BI Norwegian Business School.
Psychol Methods. 2019 Aug;24(4):439-451. doi: 10.1037/met0000183. Epub 2018 May 3.
We derive a general structure that encompasses important coefficients of interrater agreement such as the S-coefficient, Cohen's kappa, Scott's pi, Fleiss' kappa, Krippendorff's alpha, and Gwet's AC1. We show that these coefficients share the same set of assumptions about rater behavior; they only differ in how the unobserved category proportions are estimated. We incorporate Bayesian estimates of the category proportions and propose a new agreement coefficient with uniform prior beliefs. To correct for guessing in the process of item classification, the new coefficient emphasizes equal category probabilities if the observed frequencies are unstable due to a small sample, and the frequencies increasingly shape the coefficient as they become more stable. The proposed coefficient coincides with the S-coefficient for the hypothetical case of zero items; it converges to Scott's pi, Fleiss' kappa, and Krippendorff's alpha as the number of items increases. We use simulation to show that the proposed coefficient is as good as extant coefficients if the category proportions are equal and that it performs better if the category proportions are substantially unequal. (PsycINFO Database Record (c) 2019 APA, all rights reserved).

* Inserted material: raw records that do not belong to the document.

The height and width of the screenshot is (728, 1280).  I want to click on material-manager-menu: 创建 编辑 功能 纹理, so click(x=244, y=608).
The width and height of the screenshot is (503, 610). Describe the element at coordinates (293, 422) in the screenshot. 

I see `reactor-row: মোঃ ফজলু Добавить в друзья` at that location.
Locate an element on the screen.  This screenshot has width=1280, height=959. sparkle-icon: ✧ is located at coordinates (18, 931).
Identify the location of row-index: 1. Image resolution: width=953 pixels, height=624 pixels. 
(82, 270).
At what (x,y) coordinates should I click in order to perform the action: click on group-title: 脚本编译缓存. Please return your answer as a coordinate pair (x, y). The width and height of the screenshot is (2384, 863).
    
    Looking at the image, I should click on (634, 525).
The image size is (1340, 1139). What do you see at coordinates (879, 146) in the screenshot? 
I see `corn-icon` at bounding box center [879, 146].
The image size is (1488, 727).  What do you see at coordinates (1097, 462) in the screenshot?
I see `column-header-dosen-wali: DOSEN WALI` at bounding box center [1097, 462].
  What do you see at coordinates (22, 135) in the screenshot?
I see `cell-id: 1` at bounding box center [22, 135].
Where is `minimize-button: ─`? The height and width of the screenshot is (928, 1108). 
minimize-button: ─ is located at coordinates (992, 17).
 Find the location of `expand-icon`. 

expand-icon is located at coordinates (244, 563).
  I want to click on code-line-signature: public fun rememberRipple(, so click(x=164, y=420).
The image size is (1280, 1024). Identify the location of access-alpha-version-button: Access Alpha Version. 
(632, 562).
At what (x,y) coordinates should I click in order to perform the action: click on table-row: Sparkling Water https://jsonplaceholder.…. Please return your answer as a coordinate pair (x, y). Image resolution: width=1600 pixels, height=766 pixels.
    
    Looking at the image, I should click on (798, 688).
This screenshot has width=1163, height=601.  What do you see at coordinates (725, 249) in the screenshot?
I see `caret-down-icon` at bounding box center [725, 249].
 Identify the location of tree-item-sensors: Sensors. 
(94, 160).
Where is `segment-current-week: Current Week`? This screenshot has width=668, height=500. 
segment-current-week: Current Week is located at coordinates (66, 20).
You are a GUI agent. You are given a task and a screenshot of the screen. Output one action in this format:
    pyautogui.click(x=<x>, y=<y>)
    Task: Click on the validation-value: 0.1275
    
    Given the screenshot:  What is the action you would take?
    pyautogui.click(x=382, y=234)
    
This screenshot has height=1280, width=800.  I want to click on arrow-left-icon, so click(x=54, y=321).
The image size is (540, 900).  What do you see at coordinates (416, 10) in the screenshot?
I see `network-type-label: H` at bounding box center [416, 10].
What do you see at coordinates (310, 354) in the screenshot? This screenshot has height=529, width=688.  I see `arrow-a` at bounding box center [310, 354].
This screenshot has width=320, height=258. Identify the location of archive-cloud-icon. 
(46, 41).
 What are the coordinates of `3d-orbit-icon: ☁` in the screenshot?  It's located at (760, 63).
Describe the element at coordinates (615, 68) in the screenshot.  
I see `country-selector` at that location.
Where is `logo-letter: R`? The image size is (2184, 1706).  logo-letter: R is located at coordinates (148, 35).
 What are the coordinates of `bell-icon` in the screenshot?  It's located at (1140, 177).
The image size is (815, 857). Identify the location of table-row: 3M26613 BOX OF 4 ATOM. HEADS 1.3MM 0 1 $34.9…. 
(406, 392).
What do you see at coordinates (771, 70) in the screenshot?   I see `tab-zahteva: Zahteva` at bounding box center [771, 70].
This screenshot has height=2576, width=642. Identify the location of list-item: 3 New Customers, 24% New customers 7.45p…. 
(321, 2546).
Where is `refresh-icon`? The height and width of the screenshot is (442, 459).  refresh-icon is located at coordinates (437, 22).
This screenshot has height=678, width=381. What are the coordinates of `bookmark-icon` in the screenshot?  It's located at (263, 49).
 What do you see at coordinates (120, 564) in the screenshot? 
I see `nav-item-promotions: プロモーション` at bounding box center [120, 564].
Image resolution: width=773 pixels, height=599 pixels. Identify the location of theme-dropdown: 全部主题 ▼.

我们推导出一个通用的结构,其中包括重要的评分者间一致性系数,如 S 系数、Cohen's kappa、Scott's pi、Fleiss' kappa、Krippendorff's alpha 和 Gwet's AC1。我们表明,这些系数在评分者行为的假设方面具有相同的假设;它们仅在如何估计未观察到的类别比例方面有所不同。我们将类别比例的贝叶斯估计纳入其中,并提出了一个具有一致先验信念的新的一致性系数。为了纠正项目分类过程中的猜测,新系数在由于样本较小而导致观察到的频率不稳定时强调相等的类别概率,如果频率变得更加稳定,则频率会越来越多地影响系数。对于零项目的假设情况,新系数与 S 系数一致;随着项目数量的增加,它会收敛到 Scott's pi、Fleiss' kappa 和 Krippendorff's alpha。我们通过模拟表明,如果类别比例相等,新系数与现有系数一样好,如果类别比例差异很大,则新系数表现更好。